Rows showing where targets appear
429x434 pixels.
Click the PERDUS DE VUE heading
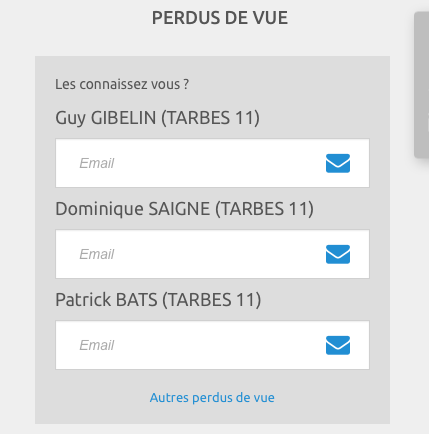(220, 18)
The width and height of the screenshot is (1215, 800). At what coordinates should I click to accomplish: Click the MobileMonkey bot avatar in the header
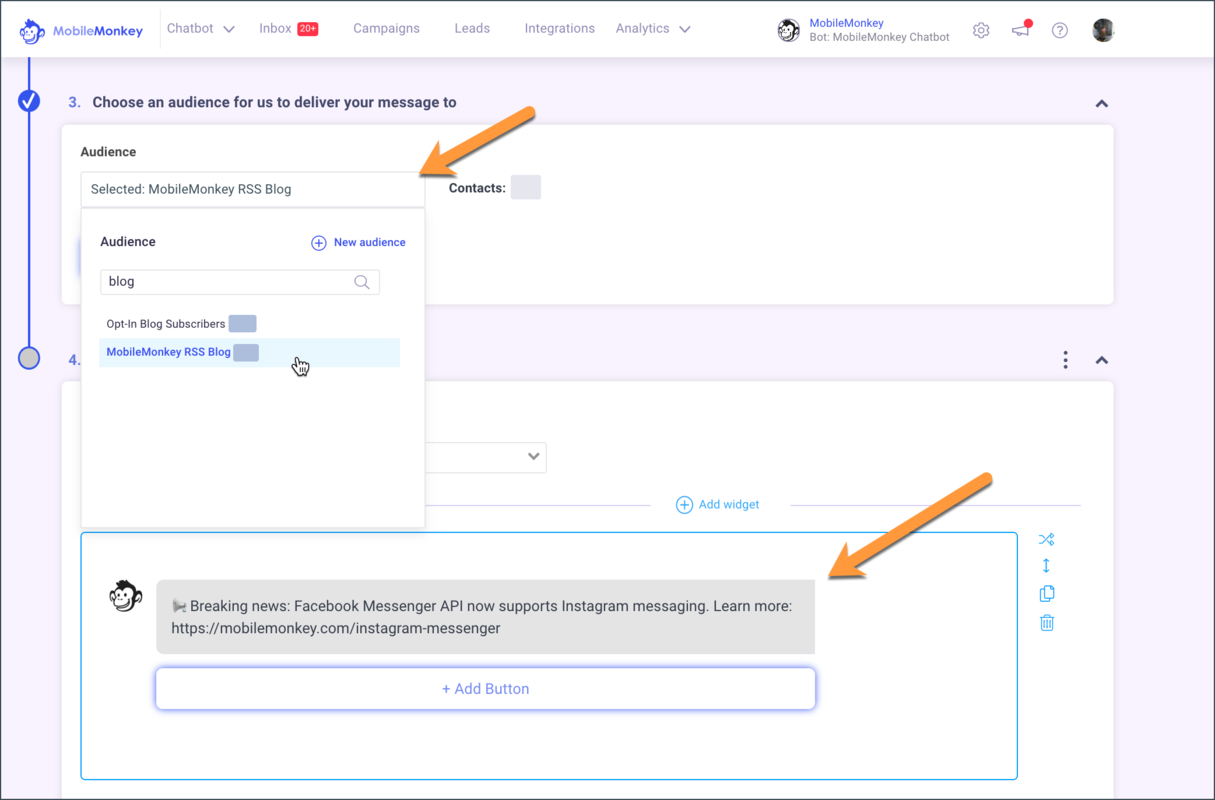[x=789, y=30]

Work to be completed: Return the material above exactly, line for line, leaving out the pictures.

The solution:
429x434 pixels.
Click the PERDUS DE VUE heading
(220, 18)
The width and height of the screenshot is (1215, 800). At what coordinates should I click to accomplish: Click the MobileMonkey bot avatar in the header
[x=789, y=30]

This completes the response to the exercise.